***** Documento

Dois blogs sobre a COP de Madri
No primeiro dia: (de Madri) Vamos cair na real, nunca uma COP abriu numa situação global mais deprimente. Já não estou falando da confirmação sistemática dos piores cenários previamente traçados pelo IPCC nem das atitudes de Trump. Cenários são e serão sempre imprecisos –para melhor ou pior-- e Trump não consegue controlar a quinta economia do mundo: os estados que não aceitam seu anúncio de deixar o Acordo de Paris e tratam de cumprir a NDC dos EUA por eles mesmos, contando ainda com a debacle econômica do carvão. Nada garante que serão bem sucedidos mas estão tentando.

**********

Problemas a resolver:
a - Devolva na íntegra o texto sobre a COP de Madri, sem alterar nada.
b - Edite a listagem da linha com "Where should I click to: Open" até a linha com "pos(64,273)", inclusive, substituindo "Charts" por "Graphs" e mantendo todo o resto igual. Apresente apenas essas linhas.

***** Listagem da tarefa

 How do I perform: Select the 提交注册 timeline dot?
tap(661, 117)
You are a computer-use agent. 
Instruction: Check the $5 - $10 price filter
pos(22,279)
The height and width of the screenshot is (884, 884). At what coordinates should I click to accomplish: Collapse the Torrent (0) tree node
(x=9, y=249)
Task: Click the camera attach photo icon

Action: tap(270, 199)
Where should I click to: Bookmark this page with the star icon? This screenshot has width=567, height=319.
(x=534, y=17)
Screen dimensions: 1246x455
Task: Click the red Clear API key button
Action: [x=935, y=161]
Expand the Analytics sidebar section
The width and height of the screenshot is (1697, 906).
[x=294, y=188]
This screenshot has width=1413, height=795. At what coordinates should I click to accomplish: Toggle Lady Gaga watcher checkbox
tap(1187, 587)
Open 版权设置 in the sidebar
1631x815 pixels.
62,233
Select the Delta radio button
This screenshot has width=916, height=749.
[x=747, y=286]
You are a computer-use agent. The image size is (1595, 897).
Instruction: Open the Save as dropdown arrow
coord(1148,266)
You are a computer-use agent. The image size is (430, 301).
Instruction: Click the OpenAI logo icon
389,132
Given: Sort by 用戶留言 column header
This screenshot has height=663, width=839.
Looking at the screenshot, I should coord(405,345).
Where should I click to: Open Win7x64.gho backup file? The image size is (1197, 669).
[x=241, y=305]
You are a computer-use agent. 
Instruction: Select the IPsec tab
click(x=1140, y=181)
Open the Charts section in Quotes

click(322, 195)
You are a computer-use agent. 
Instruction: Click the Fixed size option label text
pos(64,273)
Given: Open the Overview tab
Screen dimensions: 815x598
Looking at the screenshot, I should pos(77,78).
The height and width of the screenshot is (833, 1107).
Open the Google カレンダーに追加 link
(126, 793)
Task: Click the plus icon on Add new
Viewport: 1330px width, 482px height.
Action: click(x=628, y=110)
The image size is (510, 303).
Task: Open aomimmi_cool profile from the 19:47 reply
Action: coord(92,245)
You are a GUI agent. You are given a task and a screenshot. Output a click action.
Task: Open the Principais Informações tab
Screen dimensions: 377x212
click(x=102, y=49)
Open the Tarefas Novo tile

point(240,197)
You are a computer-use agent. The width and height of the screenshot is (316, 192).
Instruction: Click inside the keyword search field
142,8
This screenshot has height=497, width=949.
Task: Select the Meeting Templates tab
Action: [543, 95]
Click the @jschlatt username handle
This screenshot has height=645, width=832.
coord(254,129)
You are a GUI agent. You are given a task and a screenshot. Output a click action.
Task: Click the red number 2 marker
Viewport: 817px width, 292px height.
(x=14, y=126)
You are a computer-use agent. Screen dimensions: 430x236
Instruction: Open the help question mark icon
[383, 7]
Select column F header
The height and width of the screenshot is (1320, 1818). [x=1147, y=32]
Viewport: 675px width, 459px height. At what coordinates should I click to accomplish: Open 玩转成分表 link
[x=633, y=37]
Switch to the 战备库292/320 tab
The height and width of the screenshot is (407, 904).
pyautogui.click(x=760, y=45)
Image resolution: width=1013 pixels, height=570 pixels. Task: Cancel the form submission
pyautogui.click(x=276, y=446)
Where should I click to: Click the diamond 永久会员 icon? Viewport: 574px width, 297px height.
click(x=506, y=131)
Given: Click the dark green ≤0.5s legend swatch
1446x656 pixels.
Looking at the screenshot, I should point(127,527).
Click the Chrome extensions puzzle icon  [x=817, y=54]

**********

Respostas aos problemas:
a -
Dois blogs sobre a COP de Madri
No primeiro dia: (de Madri) Vamos cair na real, nunca uma COP abriu numa situação global mais deprimente. Já não estou falando da confirmação sistemática dos piores cenários previamente traçados pelo IPCC nem das atitudes de Trump. Cenários são e serão sempre imprecisos –para melhor ou pior-- e Trump não consegue controlar a quinta economia do mundo: os estados que não aceitam seu anúncio de deixar o Acordo de Paris e tratam de cumprir a NDC dos EUA por eles mesmos, contando ainda com a debacle econômica do carvão. Nada garante que serão bem sucedidos mas estão tentando.

b -
Where should I click to: Open Win7x64.gho backup file? The image size is (1197, 669).
[x=241, y=305]
You are a computer-use agent. 
Instruction: Select the IPsec tab
click(x=1140, y=181)
Open the Graphs section in Quotes

click(322, 195)
You are a computer-use agent. 
Instruction: Click the Fixed size option label text
pos(64,273)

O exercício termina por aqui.